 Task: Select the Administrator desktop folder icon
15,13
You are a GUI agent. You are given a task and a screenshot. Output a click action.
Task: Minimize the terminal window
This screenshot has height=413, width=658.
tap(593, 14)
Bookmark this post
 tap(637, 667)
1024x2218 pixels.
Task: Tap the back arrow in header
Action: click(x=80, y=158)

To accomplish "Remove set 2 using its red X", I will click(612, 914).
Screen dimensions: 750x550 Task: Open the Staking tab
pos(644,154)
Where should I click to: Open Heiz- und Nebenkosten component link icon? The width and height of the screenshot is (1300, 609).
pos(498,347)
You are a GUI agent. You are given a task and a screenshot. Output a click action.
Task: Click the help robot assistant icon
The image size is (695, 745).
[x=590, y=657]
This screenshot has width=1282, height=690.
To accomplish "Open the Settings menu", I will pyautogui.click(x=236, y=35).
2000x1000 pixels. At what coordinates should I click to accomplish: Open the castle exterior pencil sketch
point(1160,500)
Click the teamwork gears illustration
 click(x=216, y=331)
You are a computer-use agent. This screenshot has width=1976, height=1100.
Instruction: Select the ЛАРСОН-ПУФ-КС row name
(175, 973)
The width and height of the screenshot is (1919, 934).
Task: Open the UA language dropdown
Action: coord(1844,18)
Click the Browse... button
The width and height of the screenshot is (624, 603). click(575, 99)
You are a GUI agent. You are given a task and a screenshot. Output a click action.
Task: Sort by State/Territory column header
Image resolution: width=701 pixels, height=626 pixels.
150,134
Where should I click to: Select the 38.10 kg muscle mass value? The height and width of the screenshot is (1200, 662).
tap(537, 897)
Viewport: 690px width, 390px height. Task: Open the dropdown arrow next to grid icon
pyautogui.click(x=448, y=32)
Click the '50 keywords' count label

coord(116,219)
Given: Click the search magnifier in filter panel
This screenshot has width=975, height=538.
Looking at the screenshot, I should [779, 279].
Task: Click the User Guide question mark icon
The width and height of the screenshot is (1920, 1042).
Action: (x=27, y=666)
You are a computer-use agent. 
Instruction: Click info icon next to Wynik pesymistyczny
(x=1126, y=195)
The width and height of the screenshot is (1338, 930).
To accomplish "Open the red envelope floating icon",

### ABOUT THIS EXERCISE
Output the material above exactly, but only from the line that carries "2000x1000 pixels. At" through the line that carries "You are a computer-use agent. This".

### WRITTEN RESPONSE
2000x1000 pixels. At what coordinates should I click to accomplish: Open the castle exterior pencil sketch
point(1160,500)
Click the teamwork gears illustration
 click(x=216, y=331)
You are a computer-use agent. This screenshot has width=1976, height=1100.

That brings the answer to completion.